§ Texto del ejercicio

Las calles y carreteras están cubiertas de polvo, los edificios parecen enfermos a los que hubieran amputado alguna de sus extremidades, muchos muestran sus entrañas de acero asomando entre bloques de hormigón. Donde antes se levantaba una altura más, un balcón o, incluso, como vimos hace unos días, un puente, hoy solo quedan ruinas. Trato de imaginar cómo era este cochambroso Katmandú antes de aquel 25 de abril de 2015 y, quizá engañándome o, tal vez, conteniendo mi fantasía, renace majestuoso en mi mente.
Las inundaciones causadas este año por el monzón (cuyo paso ha arrasado las provincias del sur y ha costado la vida de más de medio centenar de personas) y el bloqueo económico que India impuso a Nepal desde octubre de 2015 hasta febrero de 2016 tampoco han ayudado a este pequeño país que seguramente ni tú sepas ubicar en el mapa.
¿De dónde brota la amabilidad del nepalí? Quizá pueda explicarse porque, como nos dijo Ramesh Maharjan, un trabajador de Mahaguthi -la empresa de artesanía en la que estamos haciendo nuestro voluntariado y que rige su política de acuerdo con los principios del comercio justo- “para nosotros nuestros huéspedes son como nuestros dioses”.

§ Tareas
#1 Transcribe tal cual el fragmento del texto sobre Katmandú comprendido entre "Las inundaciones causadas" y "en el mapa.", ambos incluidos.
#2 Por favor, resume en una sola oración el párrafo del texto sobre Katmandú que empieza con "Las inundaciones causadas este año", sin perder sus datos principales.
#3 Retoma el texto sobre Katmandú después de su última oración y continúa escribiéndolo.

§ Extracto de datos
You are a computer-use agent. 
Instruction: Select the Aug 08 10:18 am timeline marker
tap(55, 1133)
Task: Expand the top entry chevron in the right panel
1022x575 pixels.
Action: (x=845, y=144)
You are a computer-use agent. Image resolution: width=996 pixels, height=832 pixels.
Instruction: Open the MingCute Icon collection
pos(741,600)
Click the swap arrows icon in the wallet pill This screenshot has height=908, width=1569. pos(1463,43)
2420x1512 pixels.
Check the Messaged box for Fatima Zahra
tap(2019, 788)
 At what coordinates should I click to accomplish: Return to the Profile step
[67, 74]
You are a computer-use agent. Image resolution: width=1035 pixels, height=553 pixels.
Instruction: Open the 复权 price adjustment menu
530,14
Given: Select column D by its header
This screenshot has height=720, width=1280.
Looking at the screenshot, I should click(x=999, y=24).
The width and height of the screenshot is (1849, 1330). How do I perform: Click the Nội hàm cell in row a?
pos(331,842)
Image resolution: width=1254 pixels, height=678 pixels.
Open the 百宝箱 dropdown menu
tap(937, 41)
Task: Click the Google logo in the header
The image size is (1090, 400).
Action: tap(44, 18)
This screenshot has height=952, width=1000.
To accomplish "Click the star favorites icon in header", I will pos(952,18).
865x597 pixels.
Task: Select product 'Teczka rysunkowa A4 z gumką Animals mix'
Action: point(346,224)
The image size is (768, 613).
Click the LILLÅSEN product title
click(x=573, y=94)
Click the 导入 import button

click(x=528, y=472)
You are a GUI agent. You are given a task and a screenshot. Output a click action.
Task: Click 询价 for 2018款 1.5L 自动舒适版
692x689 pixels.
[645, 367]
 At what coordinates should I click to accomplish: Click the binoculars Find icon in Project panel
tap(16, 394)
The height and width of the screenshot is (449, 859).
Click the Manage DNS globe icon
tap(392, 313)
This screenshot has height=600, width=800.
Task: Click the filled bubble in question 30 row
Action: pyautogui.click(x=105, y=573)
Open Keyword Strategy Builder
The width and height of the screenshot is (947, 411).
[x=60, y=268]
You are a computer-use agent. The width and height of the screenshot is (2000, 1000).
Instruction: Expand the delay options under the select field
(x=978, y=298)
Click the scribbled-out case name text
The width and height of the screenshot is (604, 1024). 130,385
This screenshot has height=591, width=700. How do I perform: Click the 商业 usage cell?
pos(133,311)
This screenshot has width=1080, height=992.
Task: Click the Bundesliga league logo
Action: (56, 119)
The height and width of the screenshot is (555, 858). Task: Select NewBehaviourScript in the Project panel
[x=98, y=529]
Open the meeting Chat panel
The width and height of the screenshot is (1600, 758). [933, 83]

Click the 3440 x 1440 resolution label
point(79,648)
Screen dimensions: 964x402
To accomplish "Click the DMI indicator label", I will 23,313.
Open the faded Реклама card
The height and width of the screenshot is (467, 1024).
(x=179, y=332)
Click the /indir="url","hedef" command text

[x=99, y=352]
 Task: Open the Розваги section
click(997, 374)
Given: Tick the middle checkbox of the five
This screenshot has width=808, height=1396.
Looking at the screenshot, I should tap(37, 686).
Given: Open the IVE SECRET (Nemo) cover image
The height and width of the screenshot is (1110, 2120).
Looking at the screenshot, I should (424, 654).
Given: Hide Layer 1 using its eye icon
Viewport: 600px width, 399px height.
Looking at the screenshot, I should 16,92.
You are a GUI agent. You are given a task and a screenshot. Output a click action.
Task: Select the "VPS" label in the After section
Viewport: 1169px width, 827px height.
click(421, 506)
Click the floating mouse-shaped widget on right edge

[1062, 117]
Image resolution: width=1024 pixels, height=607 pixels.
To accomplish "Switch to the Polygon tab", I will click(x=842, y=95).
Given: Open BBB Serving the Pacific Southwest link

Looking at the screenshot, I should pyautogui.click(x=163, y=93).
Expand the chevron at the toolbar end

§ Respuestas en orden
#1
Las inundaciones causadas este año por el monzón (cuyo paso ha arrasado las provincias del sur y ha costado la vida de más de medio centenar de personas) y el bloqueo económico que India impuso a Nepal desde octubre de 2015 hasta febrero de 2016 tampoco han ayudado a este pequeño país que seguramente ni tú sepas ubicar en el mapa.

#2 Las inundaciones del monzón de este año, que arrasaron las provincias del sur y dejaron más de medio centenar de muertos, y el bloqueo económico que India impuso a Nepal de octubre de 2015 a febrero de 2016 tampoco han ayudado a este pequeño país.

#3
Nepal es el país en el que nació Siddhartha Gautama (el príncipe que hace 25 siglos se convirtió en Buda tras alcanzar la iluminación), sin embargo, sólo el 20% de la población es budista. El 80% restante practica el Hinduismo.
Los templos hindúes y, en menor medida, las estupas y monasterios budistas tatúan la piel de esta ciudad. Alguien nos ha dicho que este estilo arquitectónico de las pagodas newares inspiró el de las que hoy todos admiramos en China o Japón. Pero Katmandú no sólo cuenta con santuarios imponentes como lugares de culto. Un pequeño paseo por Patan, el barrio en el que residimos, es más que suficiente para descubrir estatuas de deidades y de Budas, baldosas sagradas, templetes y callejuelas en las que los feligreses presentan ofrendas a sus dioses en altares incrustados en paredes o escondidos en patios interiores.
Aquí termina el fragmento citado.